TEXTO FORNECIDO:
>>

|
Texto Anterior | Próximo Texto | Índice
Crítica/Bienal em questão
Na mostra, a ética eclipsou a estética
Ao eleger a arte colaborativa, documental, com pretensões políticas, exposição assume risco de ser monocórdia e redundante
Contexto marcado por propostas sem transcendência acaba por prejudicar a leitura de poéticas singulares
JULIANA MONACHESI
COLABORAÇÃO PARA A FOLHA
A 27ª Bienal de São Paulo é
um problema, na melhor acepção do termo. Depois de duas
bienais corretas e "agradáveis",
a presente mostra equipara-se
à 24ª edição -em que o conceito de antropofagia cultural iluminava os processos de construção de identidade-, que gerou debate e propiciou uma releitura da historiografia da arte.
"Como Viver Junto" elege
uma vertente da produção contemporânea -a de práticas colaborativas, arte engajada política e socialmente e, por decorrência, arte documental- e
busca dar consistência teórica a
essa produção ao apresentá-la,
em massa, como uma tendência forte na cultura de hoje. Não
por acaso a aposta curatorial
em obras e artistas que têm como referente conflitos étnicos,
religiosos e ideológicos, questões de gênero, raça e desigualdade socioeconômica coincide
com uma avalanche de lançamentos editoriais sobre a realidade no Oriente Médio, na
África, sobre o dessemelhante.
O assunto está no ar e a curadoria o apanhou no ato, propondo a sua discussão no âmbito da arte. O risco, como apontam certas críticas à Bienal, é
um resultado monocórdio. Expor lado a lado, para tratar do
esfacelamento das utopias, as
impressões em papel de parede
de Barbara Visser -fotografias
de poltronas e cadeiras modernistas quebradas-, a videoinstalação de Lars Ramberg -que
documenta a construção de um
edifício onde antes se erigia a
sede do governo da República
Democrática Alemã- e as "Ant
Chairs" de Arne Jacobsen "corrigidas" pelo coletivo Superflex
é de fato redundante.
Por outro lado, enfileirar as
fotos de Guy Tillim, que retratam a paisagem urbana de
Kinshasa, capital da República
Democrática do Congo, os resquícios da era colonial no país e
a mobilização e ativismo durante as eleições em 2006, em
frente à série de Mauro Restiffe
que flagra Brasília no dia da
posse de Lula, em 2003, gera
confusões, podendo sugerir
que ambos são fotojornalistas,
o que não é fato no caso do artista brasileiro. Nestes dois
exemplos, o resultado é o enfraquecimento dos trabalhos pela
opção desastrada no estabelecimento de diálogos.

<<

REGISTROS DE DADOS:
>>

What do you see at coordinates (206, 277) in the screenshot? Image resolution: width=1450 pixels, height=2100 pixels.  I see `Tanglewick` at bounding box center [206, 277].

<<
>>

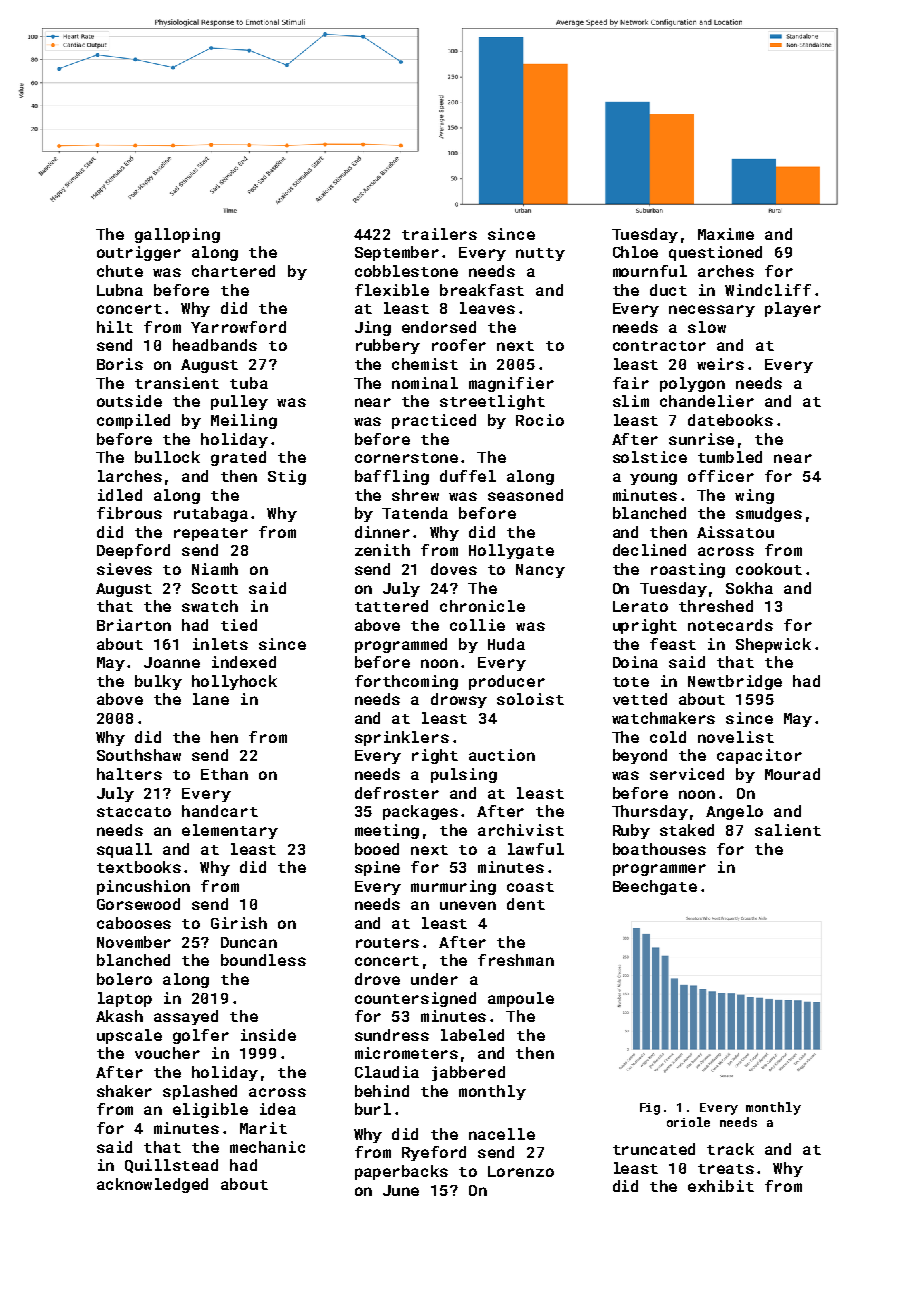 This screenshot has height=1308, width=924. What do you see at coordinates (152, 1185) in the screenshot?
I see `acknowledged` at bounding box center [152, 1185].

<<

ENUNCIADO: Reproduza palavra por palavra o trecho da crítica sobre a 27ª Bienal de São Paulo, começando em "Por outro lado, enfileirar" e seguindo até "estabelecimento de diálogos.", inclusive. As entradas não têm nenhum papel nesta atividade.

EXERCÍCIO RESOLVIDO:
Por outro lado, enfileirar as
fotos de Guy Tillim, que retratam a paisagem urbana de
Kinshasa, capital da República
Democrática do Congo, os resquícios da era colonial no país e
a mobilização e ativismo durante as eleições em 2006, em
frente à série de Mauro Restiffe
que flagra Brasília no dia da
posse de Lula, em 2003, gera
confusões, podendo sugerir
que ambos são fotojornalistas,
o que não é fato no caso do artista brasileiro. Nestes dois
exemplos, o resultado é o enfraquecimento dos trabalhos pela
opção desastrada no estabelecimento de diálogos.